» Records for the task

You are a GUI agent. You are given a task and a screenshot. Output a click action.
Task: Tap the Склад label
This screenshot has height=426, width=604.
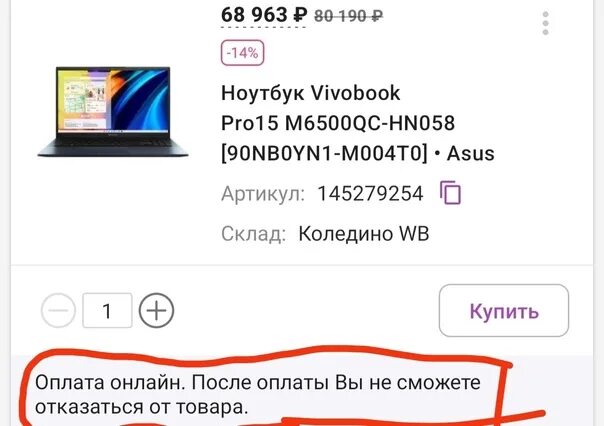coord(253,234)
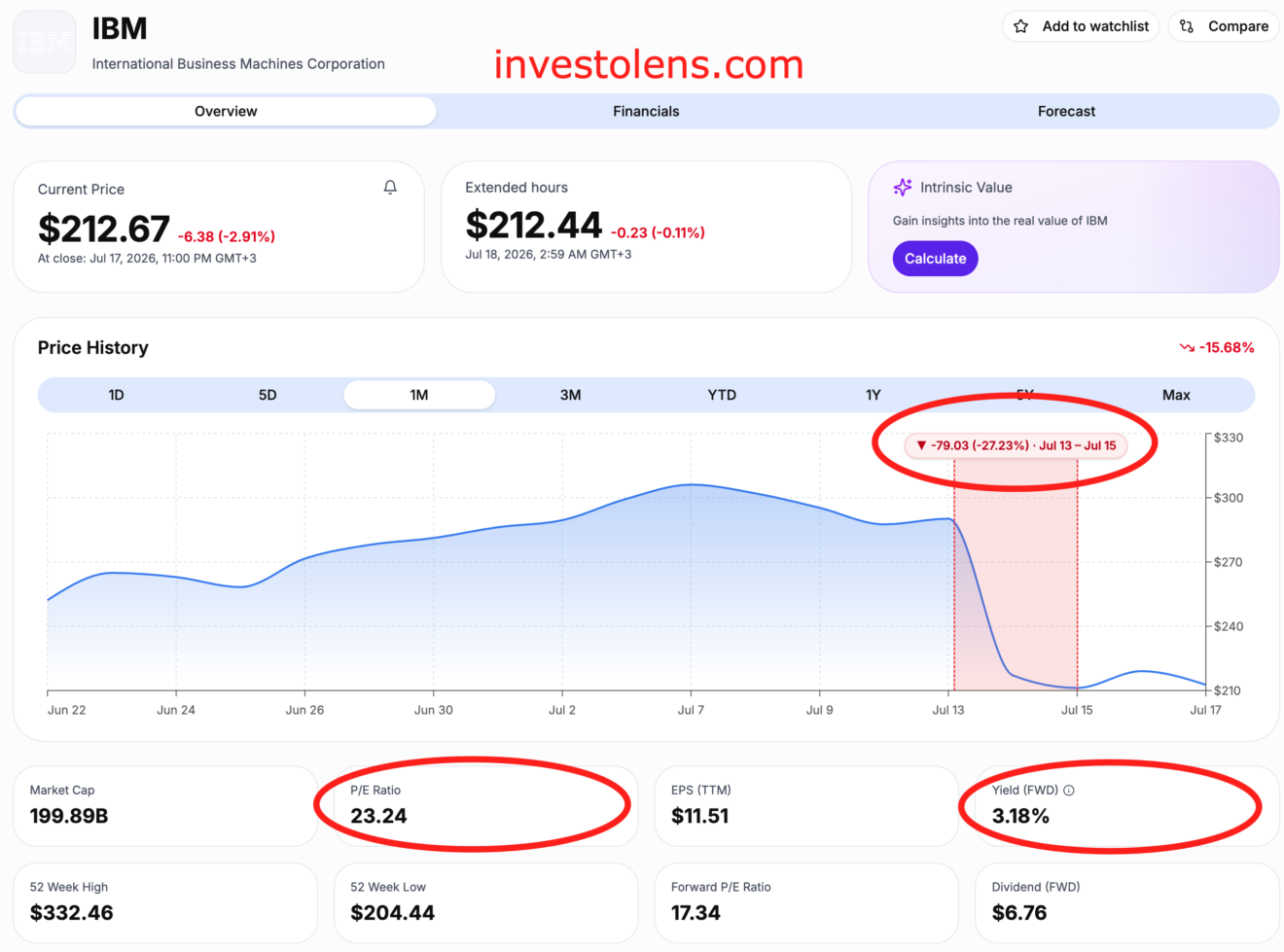Screen dimensions: 1284x952
Task: Click the Add to watchlist button
Action: coord(1081,26)
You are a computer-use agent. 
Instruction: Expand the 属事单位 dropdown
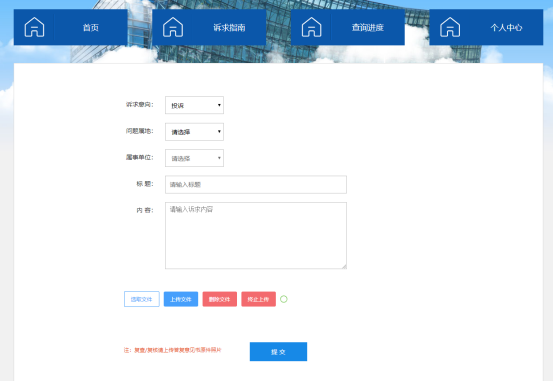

» Work to be completed
Only the lines from the one containing "This screenshot has height=426, width=604." through the end of the listing should be output, word for word and inclusive; keep pictures out.

» Task solution
This screenshot has height=426, width=604.
coord(253,234)
Screen dimensions: 1284x952
Task: Click the Add to watchlist button
Action: coord(1081,26)
You are a computer-use agent. 
Instruction: Expand the 属事单位 dropdown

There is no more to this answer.